In April 2102, the CFPB issued a bulletin to confirm that it plans to apply a disparate impact test in exercising its supervisory and enforcement authority under the Equal Credit Opportunity Act (ECOA) and Regulation B. The CFPB intends to use a disparate impact test for all types of credit, including mortgage lending, student loans, auto loans and credit cards.
Last week, the Department of Housing and Urban Development issued a final rule that provides that if a practice has a “discriminatory effect,” HUD or a private plaintiff can establish liability under the Fair Housing Act (FHA), even if there is no discriminatory intent. The rule contains a three-part burden of proof-shifting test for determining when a practice with a “discriminatory effect” violates the FHA. Our legal alert provides more details on the HUD rule.
On March 27, 2013, from 12 p.m. to 1 p.m. ET, Ballard Spahr will hold a webinar, “HUD’s FHA ‘Discriminatory Effects’ Final Rule–What It Means for Fair Lending Litigation and Enforcement.” More information on the webinar and a link to register can be found here.

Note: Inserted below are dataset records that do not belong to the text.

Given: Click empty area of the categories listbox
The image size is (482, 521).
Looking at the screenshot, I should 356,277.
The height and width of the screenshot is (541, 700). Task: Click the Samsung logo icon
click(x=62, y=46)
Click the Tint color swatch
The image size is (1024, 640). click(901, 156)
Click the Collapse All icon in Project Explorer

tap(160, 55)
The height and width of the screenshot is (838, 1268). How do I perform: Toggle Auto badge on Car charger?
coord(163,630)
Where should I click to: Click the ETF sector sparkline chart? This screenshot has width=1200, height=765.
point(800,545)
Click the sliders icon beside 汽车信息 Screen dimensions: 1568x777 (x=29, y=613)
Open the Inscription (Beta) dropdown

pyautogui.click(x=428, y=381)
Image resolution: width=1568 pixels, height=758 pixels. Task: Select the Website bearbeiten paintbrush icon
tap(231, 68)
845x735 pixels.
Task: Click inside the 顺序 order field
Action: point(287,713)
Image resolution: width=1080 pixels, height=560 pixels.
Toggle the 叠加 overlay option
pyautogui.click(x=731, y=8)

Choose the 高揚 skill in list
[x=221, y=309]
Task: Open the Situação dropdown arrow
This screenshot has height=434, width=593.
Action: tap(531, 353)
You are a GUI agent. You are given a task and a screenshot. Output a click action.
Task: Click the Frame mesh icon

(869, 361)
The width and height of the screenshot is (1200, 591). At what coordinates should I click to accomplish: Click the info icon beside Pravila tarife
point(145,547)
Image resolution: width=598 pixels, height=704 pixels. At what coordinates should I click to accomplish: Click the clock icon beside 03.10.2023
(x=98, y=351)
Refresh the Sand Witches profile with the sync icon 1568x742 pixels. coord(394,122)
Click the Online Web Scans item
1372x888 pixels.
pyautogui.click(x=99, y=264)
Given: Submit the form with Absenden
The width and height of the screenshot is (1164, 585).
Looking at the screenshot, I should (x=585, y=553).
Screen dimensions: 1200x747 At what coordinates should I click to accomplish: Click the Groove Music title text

The U.S. Supreme Court could soon rule on the validity of HUD’s interpretation of the FHA , should the court grant the pending petition for certiorari in Township of Mount Holly v. Mt. Holly Gardens Citizens in Action, Inc. Such a ruling would have significant implications for the validity of the CFPB’s position, since both the FHA and ECOA lack textual support for use of a disparate impact test.